__ACTIVITY__
Print the records below from the first line through the line containing "Offers (566, 2171)", both included, word for word.

═══ THE INPUT ═══

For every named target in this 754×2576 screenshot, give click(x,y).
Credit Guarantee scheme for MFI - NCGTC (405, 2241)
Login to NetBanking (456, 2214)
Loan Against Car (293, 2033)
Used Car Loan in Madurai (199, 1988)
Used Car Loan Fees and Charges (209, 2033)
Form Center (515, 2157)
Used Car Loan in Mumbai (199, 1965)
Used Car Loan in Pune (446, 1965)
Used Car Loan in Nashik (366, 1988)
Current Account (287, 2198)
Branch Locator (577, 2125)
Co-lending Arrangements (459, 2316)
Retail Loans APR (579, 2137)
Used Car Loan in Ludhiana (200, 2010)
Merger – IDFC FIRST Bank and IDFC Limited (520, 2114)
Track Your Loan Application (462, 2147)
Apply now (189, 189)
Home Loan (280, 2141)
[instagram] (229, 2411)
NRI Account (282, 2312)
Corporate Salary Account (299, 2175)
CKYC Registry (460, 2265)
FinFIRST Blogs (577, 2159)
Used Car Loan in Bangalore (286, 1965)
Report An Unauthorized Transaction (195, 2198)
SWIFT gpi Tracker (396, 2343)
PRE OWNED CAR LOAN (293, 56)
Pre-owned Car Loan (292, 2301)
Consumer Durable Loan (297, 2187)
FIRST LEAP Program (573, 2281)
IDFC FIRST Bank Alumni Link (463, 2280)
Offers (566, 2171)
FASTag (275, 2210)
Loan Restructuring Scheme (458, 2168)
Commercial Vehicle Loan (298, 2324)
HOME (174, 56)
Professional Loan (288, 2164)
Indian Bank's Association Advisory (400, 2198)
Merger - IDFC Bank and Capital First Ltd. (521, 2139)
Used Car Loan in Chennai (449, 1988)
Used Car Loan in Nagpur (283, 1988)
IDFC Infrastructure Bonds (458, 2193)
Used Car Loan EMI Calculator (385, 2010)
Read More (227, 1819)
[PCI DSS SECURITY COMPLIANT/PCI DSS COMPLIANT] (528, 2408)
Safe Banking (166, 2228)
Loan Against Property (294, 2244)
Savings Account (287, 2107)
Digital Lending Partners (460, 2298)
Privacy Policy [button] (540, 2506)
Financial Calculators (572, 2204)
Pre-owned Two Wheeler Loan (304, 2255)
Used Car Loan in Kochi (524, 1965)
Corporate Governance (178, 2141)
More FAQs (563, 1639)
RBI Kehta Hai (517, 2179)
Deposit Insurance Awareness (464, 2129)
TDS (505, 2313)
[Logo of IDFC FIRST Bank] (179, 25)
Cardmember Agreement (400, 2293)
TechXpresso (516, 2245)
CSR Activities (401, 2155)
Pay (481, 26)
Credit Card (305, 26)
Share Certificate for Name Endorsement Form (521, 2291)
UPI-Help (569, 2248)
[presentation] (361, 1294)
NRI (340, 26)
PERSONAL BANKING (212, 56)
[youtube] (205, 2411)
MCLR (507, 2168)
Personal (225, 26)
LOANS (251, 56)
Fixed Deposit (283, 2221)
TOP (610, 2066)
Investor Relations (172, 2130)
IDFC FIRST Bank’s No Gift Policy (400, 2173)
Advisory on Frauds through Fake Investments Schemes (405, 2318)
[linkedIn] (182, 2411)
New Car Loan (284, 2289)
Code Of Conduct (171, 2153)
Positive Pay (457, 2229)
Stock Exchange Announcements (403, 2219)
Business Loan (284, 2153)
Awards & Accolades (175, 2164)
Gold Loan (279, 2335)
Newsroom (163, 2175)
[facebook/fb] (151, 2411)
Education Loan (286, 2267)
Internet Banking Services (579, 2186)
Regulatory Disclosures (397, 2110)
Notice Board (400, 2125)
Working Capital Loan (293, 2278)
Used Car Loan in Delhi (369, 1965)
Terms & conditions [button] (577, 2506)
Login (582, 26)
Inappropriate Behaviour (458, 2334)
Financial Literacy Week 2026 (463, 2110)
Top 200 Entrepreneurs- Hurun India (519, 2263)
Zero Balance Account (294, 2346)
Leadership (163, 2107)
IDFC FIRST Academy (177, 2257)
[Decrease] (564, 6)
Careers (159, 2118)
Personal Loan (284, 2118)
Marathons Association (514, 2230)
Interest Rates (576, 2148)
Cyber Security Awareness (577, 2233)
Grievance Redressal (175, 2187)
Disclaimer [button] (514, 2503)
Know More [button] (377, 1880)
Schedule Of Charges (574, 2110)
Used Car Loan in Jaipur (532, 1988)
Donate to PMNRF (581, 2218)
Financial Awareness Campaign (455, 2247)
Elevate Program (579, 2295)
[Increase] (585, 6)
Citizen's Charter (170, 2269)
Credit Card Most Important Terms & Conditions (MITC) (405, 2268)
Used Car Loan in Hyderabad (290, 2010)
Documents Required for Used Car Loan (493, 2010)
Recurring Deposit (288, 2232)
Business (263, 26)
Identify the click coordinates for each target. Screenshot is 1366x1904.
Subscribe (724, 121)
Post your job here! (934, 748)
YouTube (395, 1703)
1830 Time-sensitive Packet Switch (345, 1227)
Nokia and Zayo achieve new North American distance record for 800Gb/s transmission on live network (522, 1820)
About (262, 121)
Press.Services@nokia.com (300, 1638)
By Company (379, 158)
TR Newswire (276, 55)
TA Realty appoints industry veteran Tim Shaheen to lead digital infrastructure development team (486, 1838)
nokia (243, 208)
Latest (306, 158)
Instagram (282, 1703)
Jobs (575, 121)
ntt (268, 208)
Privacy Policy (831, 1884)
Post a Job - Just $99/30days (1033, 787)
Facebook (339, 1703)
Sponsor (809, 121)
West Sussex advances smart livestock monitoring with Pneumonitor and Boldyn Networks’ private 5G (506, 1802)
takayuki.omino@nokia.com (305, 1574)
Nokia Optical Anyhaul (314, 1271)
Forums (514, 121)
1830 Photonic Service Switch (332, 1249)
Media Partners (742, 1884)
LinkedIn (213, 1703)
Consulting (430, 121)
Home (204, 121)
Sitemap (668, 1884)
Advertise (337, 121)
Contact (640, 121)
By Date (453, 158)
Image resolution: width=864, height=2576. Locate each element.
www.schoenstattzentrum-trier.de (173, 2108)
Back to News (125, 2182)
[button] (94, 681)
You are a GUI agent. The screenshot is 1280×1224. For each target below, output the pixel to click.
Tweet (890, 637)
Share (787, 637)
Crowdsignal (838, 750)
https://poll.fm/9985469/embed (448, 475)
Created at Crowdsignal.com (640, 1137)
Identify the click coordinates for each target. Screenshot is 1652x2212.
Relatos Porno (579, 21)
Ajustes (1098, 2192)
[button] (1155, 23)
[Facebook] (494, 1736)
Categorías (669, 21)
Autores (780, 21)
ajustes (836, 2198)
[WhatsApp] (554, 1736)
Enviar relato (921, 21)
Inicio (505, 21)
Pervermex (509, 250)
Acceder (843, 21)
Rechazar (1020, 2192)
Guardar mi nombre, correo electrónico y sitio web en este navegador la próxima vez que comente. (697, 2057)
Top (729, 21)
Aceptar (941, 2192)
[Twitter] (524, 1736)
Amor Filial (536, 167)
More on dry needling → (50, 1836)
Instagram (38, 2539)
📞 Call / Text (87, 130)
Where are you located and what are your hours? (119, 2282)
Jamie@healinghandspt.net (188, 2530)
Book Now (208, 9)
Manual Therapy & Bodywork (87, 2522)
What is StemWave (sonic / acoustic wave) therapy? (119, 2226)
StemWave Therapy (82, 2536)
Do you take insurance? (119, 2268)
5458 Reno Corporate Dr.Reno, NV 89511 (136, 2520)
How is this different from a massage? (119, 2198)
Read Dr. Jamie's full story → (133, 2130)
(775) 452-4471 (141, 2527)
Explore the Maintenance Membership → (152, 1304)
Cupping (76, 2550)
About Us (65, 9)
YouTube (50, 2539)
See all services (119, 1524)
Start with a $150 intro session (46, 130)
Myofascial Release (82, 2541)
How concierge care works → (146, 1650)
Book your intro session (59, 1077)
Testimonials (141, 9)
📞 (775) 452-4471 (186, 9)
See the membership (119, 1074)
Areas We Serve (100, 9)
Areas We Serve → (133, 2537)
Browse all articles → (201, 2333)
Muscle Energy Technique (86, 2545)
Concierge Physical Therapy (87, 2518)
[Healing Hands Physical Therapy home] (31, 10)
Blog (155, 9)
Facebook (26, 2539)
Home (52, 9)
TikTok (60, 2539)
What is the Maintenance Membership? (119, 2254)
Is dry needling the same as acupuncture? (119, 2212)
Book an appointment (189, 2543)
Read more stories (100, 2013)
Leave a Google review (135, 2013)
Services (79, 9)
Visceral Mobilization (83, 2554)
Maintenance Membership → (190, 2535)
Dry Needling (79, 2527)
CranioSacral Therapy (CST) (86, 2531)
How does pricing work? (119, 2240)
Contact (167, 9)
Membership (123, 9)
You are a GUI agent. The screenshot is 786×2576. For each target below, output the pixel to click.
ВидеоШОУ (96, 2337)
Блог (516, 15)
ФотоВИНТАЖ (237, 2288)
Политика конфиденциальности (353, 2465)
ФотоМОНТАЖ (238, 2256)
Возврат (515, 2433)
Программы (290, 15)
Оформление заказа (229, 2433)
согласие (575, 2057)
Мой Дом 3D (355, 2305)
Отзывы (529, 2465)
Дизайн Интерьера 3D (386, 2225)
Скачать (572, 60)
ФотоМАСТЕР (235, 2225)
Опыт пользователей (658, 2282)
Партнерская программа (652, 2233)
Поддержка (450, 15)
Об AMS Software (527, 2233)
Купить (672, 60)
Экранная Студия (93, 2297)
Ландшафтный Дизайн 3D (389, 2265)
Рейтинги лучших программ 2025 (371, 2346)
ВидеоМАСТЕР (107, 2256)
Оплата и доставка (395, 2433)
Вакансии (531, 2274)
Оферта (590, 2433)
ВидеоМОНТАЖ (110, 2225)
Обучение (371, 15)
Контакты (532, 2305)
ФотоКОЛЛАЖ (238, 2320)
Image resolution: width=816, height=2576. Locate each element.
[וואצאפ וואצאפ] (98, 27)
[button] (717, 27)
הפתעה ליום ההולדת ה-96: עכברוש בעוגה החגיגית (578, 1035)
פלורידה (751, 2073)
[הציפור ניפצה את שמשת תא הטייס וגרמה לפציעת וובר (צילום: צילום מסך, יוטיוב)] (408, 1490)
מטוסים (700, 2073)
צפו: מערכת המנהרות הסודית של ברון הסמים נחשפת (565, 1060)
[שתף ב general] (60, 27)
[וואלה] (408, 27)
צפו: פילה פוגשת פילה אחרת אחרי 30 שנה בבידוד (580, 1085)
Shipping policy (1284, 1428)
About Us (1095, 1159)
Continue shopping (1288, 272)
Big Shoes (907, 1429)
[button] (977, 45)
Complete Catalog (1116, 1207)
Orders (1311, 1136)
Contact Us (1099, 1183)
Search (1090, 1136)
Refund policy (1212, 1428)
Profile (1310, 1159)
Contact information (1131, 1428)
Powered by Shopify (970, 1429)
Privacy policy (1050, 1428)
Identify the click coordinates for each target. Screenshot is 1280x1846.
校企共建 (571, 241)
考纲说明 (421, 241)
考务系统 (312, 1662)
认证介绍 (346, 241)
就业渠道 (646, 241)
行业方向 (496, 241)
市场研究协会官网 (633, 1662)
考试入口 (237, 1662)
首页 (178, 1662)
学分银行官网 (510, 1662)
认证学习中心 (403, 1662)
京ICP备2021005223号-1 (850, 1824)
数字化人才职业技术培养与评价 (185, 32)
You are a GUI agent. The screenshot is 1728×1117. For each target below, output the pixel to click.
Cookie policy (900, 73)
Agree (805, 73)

═══

__COMPLETED TASK__
For every named target in this 754×2576 screenshot, give click(x,y).
Credit Guarantee scheme for MFI - NCGTC (405, 2241)
Login to NetBanking (456, 2214)
Loan Against Car (293, 2033)
Used Car Loan in Madurai (199, 1988)
Used Car Loan Fees and Charges (209, 2033)
Form Center (515, 2157)
Used Car Loan in Mumbai (199, 1965)
Used Car Loan in Pune (446, 1965)
Used Car Loan in Nashik (366, 1988)
Current Account (287, 2198)
Branch Locator (577, 2125)
Co-lending Arrangements (459, 2316)
Retail Loans APR (579, 2137)
Used Car Loan in Ludhiana (200, 2010)
Merger – IDFC FIRST Bank and IDFC Limited (520, 2114)
Track Your Loan Application (462, 2147)
Apply now (189, 189)
Home Loan (280, 2141)
[instagram] (229, 2411)
NRI Account (282, 2312)
Corporate Salary Account (299, 2175)
CKYC Registry (460, 2265)
FinFIRST Blogs (577, 2159)
Used Car Loan in Bangalore (286, 1965)
Report An Unauthorized Transaction (195, 2198)
SWIFT gpi Tracker (396, 2343)
PRE OWNED CAR LOAN (293, 56)
Pre-owned Car Loan (292, 2301)
Consumer Durable Loan (297, 2187)
FIRST LEAP Program (573, 2281)
IDFC FIRST Bank Alumni Link (463, 2280)
Offers (566, 2171)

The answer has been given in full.